In reply to Keith Tanner :

So what you are saying is I need to buy a laser? laugh

 

Keith Tanner
Keith Tanner GRM+ Memberand MegaDork
2/18/21 2:28 p.m.
Toyman01 (Moderately Supportive Dude) said:

In reply to Keith Tanner :

So what you are saying is I need to buy a laser? laugh

 

No, I'm saying I need to buy a CNC mill.  cheeky

Tom Suddard
Tom Suddard GRM+ Memberand Director of Marketing & Digital Assets
2/18/21 2:38 p.m.

HEY! EVERYBODY STOP SHOPPING FOR CNC MILLS UNTIL I BUY ONE!

I don't want any extra competition. cheeky

Tom Suddard
Tom Suddard GRM+ Memberand Director of Marketing & Digital Assets
2/18/21 3:05 p.m.


 

Oh, and here's a shot of the CNC's new home next to my fast shop computer. And by fast I mean it was $65 on eBay but I put a $17 SSD in because I'm not a monster. 

So far so good! I use a cheap webcam to keep an eye on it while I'm working.

 

TVR Scott (Forum Supporter)
TVR Scott (Forum Supporter) GRM+ Memberand SuperDork
2/19/21 5:10 p.m.

A bit more on cnc cutting:

Biggest deal is holding the work-piece tight!  Any kind of wobble or flex will catch the cutter and ruin the cut.  On a bigger machine the cutter will break or the part will exit the machine!  In the least you'll get a ton of chatter that will make the cut look horrible.

See about getting a little milling vise for holding stock in your machine.  Tape works fine until it doesn't - I'm not a fan.  For flat stock, I like to start with a couple pilot holes and then use those to bolt or screw the work-piece to the table.  I do that with aluminum a lot.  It'll mill fine when screwed tightly to 3/4" plywood.

Second-biggest deal - cutters.  Cheap ones suck.  Good ones don't have to be expensive but make a huge difference.  For aluminum you want "high-helix" cutters with fewer flutes.  I like 2 or 3 flute cutters.  Steel (not that you'll be cutting steel on this little guy) wants more flutes and different cutting edge geometry.  I'm very fond of MariTool end mills.  Made in Chicago, not very expensive.

Spindle rpm and feed rate are the next big deal.  Every material and every tool are going to be happiest at a specific RPM and linear feed rate.  This establishes what machinists call "chip load".  Basically how much material gets scooped away with every tooth rotation.  There are formulas, if you're interested.  Broad view, you may be better off running a pretty high linear speed but not cutting very much depth with each pass.

This is a big deal when I run aluminum vs steel.  For a 1/2" cutting in AL, I might go 6000 rpm spindle speed and 90 ipm feed rate, with a depth of cut of 1/8".  For steel that might look more like 1500 rpm and 20 ipm.  And less feed rate.  Plastics are often pretty forgiving, but they tend to like slower spindle speed and heavier cuts.

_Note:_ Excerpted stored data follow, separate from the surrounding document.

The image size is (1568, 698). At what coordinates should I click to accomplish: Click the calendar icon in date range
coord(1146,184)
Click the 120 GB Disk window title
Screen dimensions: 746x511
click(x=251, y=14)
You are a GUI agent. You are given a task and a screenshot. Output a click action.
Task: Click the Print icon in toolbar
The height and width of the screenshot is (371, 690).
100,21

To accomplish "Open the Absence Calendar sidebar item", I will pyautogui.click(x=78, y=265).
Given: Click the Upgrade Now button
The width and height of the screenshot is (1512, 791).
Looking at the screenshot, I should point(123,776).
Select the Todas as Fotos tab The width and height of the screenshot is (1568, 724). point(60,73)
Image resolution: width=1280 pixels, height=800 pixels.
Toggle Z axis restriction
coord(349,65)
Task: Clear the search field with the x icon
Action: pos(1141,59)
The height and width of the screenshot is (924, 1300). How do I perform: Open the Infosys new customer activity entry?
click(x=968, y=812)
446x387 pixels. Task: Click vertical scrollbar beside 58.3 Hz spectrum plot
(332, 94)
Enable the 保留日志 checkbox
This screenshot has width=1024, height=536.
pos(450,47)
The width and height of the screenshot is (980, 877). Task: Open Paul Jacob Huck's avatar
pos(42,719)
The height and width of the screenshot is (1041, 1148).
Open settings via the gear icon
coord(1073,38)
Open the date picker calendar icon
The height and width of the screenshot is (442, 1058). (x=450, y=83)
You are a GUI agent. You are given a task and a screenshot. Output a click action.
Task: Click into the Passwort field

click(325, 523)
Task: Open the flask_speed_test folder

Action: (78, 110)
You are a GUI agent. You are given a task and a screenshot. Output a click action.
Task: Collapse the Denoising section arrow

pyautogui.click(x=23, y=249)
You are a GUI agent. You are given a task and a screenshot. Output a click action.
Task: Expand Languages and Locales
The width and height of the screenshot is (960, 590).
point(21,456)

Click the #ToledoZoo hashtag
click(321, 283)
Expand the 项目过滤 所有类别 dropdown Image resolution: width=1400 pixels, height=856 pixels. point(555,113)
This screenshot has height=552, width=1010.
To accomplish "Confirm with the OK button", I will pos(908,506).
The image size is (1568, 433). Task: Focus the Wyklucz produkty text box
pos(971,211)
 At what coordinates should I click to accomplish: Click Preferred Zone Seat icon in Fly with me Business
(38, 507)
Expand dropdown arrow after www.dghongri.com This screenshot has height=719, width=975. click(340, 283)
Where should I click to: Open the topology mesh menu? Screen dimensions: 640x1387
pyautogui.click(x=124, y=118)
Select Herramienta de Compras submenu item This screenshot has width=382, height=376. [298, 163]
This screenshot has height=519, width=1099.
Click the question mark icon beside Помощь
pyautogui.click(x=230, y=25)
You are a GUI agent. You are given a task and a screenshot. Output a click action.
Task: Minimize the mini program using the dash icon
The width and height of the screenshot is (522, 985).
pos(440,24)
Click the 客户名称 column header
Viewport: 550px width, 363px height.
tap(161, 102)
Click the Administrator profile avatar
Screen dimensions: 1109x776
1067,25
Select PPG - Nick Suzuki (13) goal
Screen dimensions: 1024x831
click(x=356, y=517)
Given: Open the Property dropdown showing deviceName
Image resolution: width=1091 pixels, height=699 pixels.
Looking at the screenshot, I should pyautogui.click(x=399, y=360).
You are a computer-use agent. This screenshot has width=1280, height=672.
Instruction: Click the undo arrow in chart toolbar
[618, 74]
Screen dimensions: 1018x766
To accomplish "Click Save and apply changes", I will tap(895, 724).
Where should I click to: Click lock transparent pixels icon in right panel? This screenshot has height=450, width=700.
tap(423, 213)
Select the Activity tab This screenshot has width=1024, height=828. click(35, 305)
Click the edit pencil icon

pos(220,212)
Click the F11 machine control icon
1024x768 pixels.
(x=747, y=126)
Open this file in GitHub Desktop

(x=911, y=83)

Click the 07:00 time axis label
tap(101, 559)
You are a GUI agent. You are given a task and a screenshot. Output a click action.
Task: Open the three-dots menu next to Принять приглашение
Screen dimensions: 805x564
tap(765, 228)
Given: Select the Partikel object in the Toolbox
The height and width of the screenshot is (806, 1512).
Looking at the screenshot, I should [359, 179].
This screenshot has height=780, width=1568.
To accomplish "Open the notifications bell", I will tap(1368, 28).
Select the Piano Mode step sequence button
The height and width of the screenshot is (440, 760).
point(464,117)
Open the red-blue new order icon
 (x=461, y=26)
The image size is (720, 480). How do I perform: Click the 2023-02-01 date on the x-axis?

For you, the lack of rigidity and power in the machine may be the limiting factors.  You may not have super good control of feeds and speeds either.  But hopefully this gives a bit more insight into the thought process and trade-offs.

californiamilleghia
californiamilleghia SuperDork
2/19/21 5:42 p.m.
TVR Scott (Forum Supporter) said:

For you, the lack of rigidity and power in the machine may be the limiting factors.  You may not have super good control of feeds and speeds either.  But hopefully this gives a bit more insight into the thought process and trade-offs.

Thanks  , do you need to  cool the cutting tip with air or coolant ?

Mr_Asa
Mr_Asa GRM+ Memberand UltraDork
2/19/21 5:52 p.m.

In reply to californiamilleghia :

Depends on what you're cutting, how deep, and how fast.  You can cut without but you can go faster and remove more with coolant.